# Tachometer Signal Spoofing?



## Tesseract (Sep 27, 2008)

Don't you have a Soliton? If so, you can set one of the outputs to create a signal that will drive most (not all!) analog tachometers. You can even set the output to a different pulse per turn than the input.

And 4cyl. usually require 2 ppt for the tach signal.

As for measuring your motor's speed, get the controller working with a tach sensor and you'll know it soon enough and can then compare what logger says to the dash tach to make sure they are in agreement.


----------



## TigerNut (Dec 18, 2009)

PeterH said:


> Hi there,
> 
> I have two questions related to running my factory installed tachometer in my Geo Tracker.
> 
> ...


If you had a four cylinder engine then you would have had two ignition pulses per revolution. Most likely, your tach will also be calibrated for two pulses per revolution. You should review the wiring diagram for the ICE installation; if you had a tach sense wire running from the ignition coil (-) terminal to the tach, then try driving that line with a 12V square wave of about 50% duty cycle. If the tach signal was provided by the engine management system, then still, you could try a 12V square wave, or be safe and start with 5V and go up until you get a reading... it might be prudent to put 100 ohms (or so) in series with your test signal output and the tach input on the instrument cluster, just to prevent any Real Bad Stuff from occurring.

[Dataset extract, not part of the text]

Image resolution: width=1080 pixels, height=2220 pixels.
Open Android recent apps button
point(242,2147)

Tachs that are designed to run off the coil negative connection, have to be tolerant of input voltages of over 100V because of the flyback pulse when the coil current is cut off and it triggers a spark across the plug. So driving 12V to the tach input of older tachs is unlikely to cause any damage; in fact you may find that the tach will not respond unless you create a substantially higher voltage.

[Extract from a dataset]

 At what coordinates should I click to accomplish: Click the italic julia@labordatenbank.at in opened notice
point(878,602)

I don't think that any current manufacturer uses the Smiths style of inductively coupled current sensing... that went out in the 60's.


----------



## PeterH (Mar 20, 2009)

That is all good info.... thanks guys.

Main reason for wanting to spoof the tach is because I'm having trouble identifying the line from the engine to the tach so i was hoping to come up with a way to test what I think is the right wire before I put the dash back together.

At least I now have a good way to ensure the tach is reading correctly once the controller is powered and the motor is running!

Thanks,
Pete


----------



## Yukon_Shane (Jul 15, 2010)

PeterH said:


> That is all good info.... thanks guys.
> 
> Main reason for wanting to spoof the tach is because I'm having trouble identifying the line from the engine to the tach so i was hoping to come up with a way to test what I think is the right wire before I put the dash back together.
> 
> ...


Hey Pete,

In the tracker it'll be the brown wire on the right side of the instrument cluster that runs the tach.

With the soliton it's as easy as connecting that brown line to one of the solitons outputs and using the web interface to set it to 2 ppt and you're golden.

Easiest part of my build so far


----------



## PeterH (Mar 20, 2009)

Thanks Shane!

That is the wire I thought it was... just didn't have any way to confirm it.


----------